• El presidente del Tribunal Supremo Electoral (TSE) de Honduras, David Matamoros, 28 de noviembre de 2018.
Publicada: domingo, 3 de diciembre de 2017 16:50
Actualizada: lunes, 4 de diciembre de 2017 8:46

Honduras confía en que se reanude el recuento de actas para definir finalmente al presidente electo de un país que se halla bajo un estado de toque de queda.

El presidente del Tribunal Supremo Electoral (TSE), David Matamoros, ha dicho que está a la espera la jornada de hoy, en el organismo, de la llegada de los dirigentes del opositor Alianza de Oposición Contra la Dictadura, que postula a Salvador Nasralla, para escuchar sus reclamos sobre supuestas irregularidades en el lento conteo de votos.

Matamoros pretende alcanzar un acuerdo con ellos para revisar 1006 actas de las votaciones del pasado domingo 26 de noviembre que tienen inconsistencias, como errores en la suma de votos, falta de firmas de los miembros de la mesa de sufragio o borrones.
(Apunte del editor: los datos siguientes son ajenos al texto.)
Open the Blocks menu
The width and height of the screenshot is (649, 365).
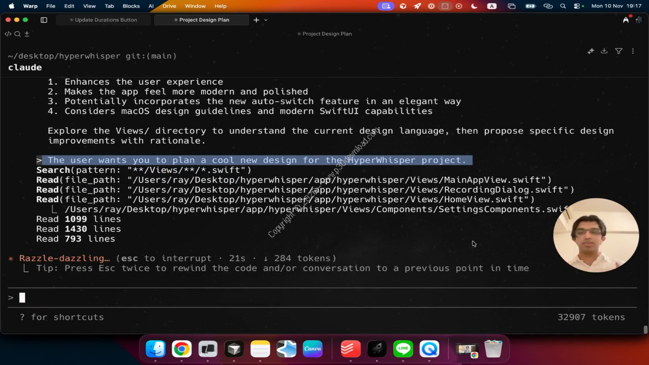tap(131, 6)
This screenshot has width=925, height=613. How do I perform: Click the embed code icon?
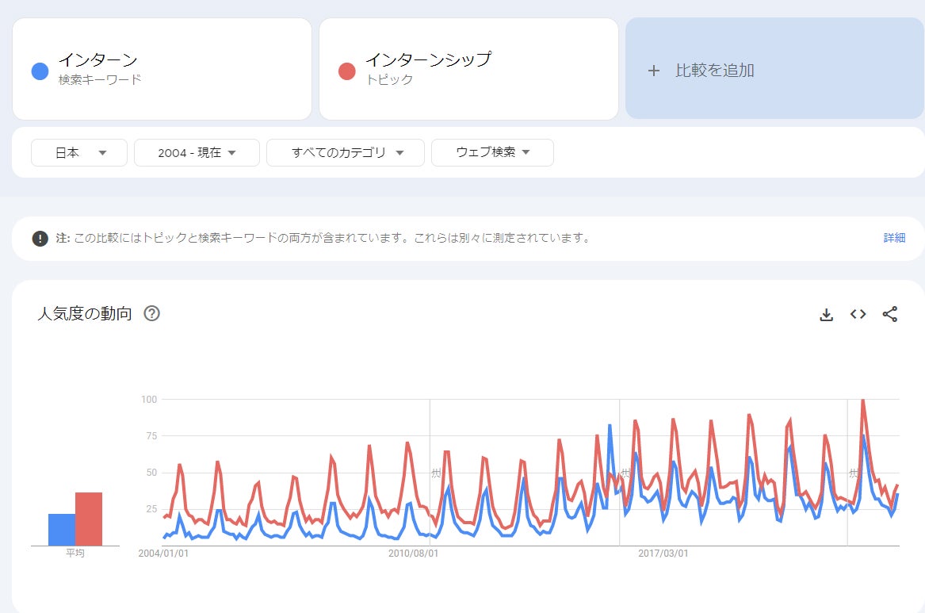point(858,314)
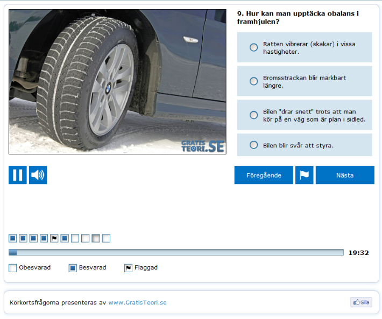Jump to the last question box

[x=106, y=238]
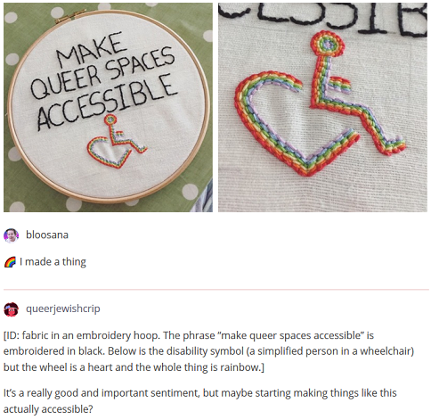Click the pink divider line between posts

(216, 289)
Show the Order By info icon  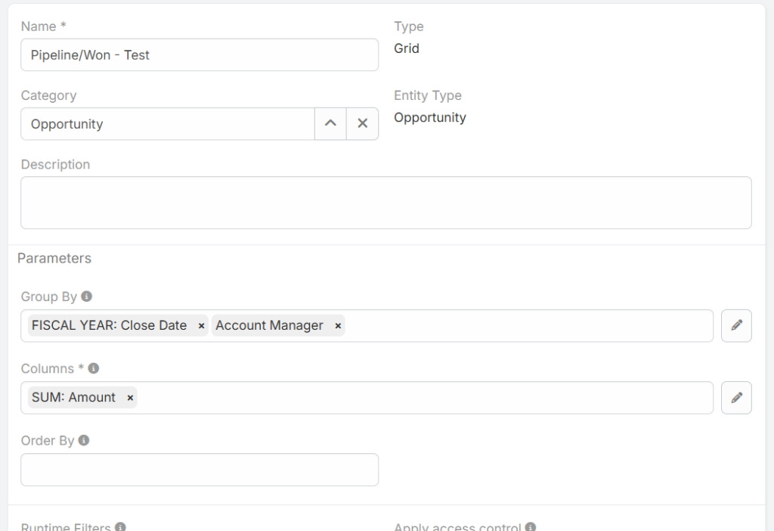[x=84, y=440]
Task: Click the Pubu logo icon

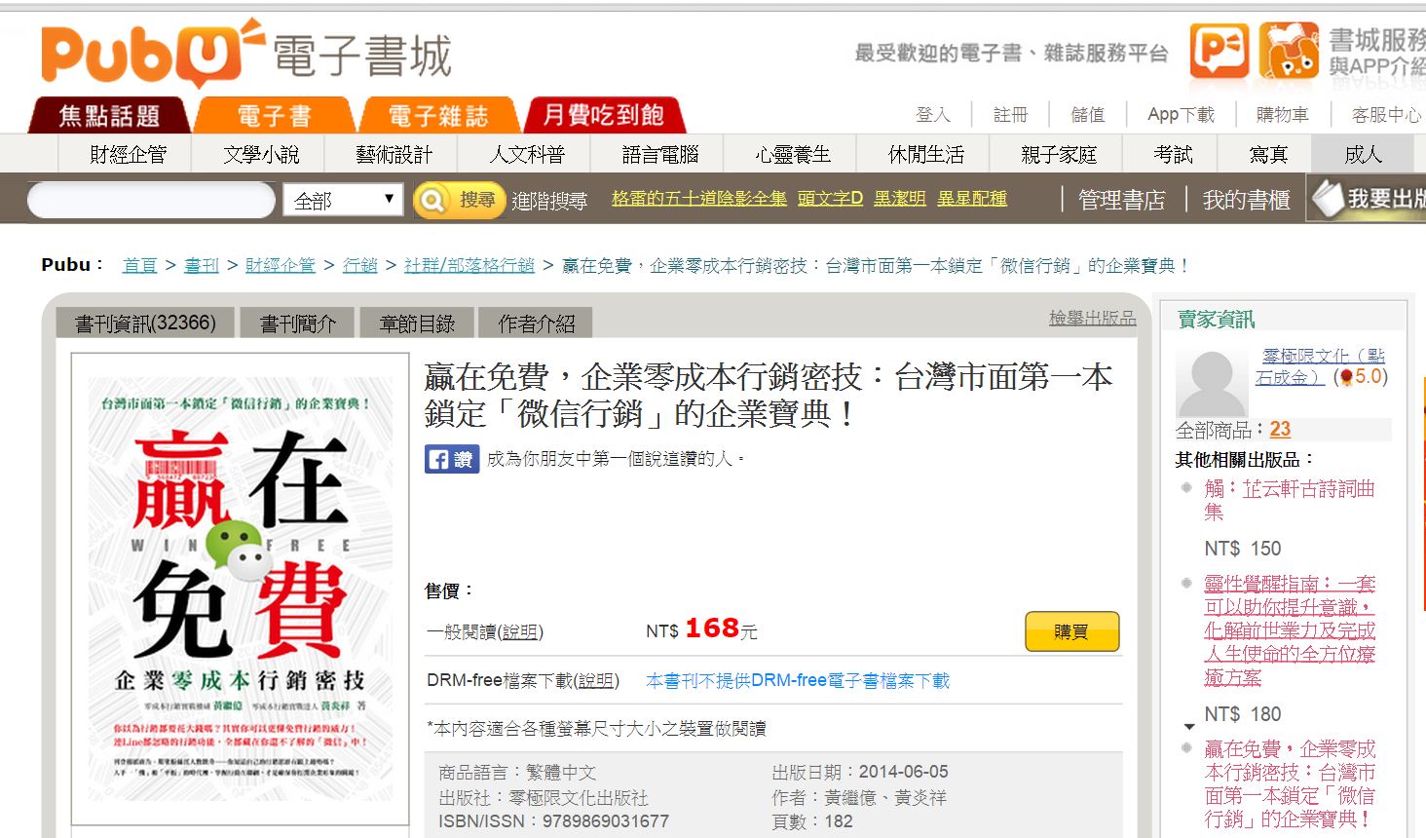Action: (x=153, y=53)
El recuento fue suspendido por primera vez el viernes porque el líder del citado partido opositor, el expresidente hondureño Manuel Zelaya había enviado al TSE una misiva en la que solicitaba cotejar las copias de 5174 actas que, a juicio de la Alianza, debían verificarse para ver si coinciden con las que el ente electoral subió al sistema de cómputo.

 

Zelaya advirtió también de que la Alianza requiere la revisión de actas y votos de tres departamentos por dudas de presuntas irregularidades. El escrutinio se suspendió por segunda vez el sábado debido a la ausencia de observadores y representantes de la Alianza de Oposición.

Tras los comicios de la semana pasada, Honduras ha estado prácticamente paralizado debido a las manifestaciones de los simpatizantes del citado candidato opositor, quien denuncia que las actas electorales han sido manipuladas a favor del actual presidente, Juan Orlando Hernández.

El viernes, el Consejo de Ministros de Honduras suspendió varias garantías constitucionales y decretó el estado de excepción, así como el toque de queda, que regirá durante diez días, para controlar las movilizaciones opositoras, en las que han muerto siete personas, conforme a medios locales.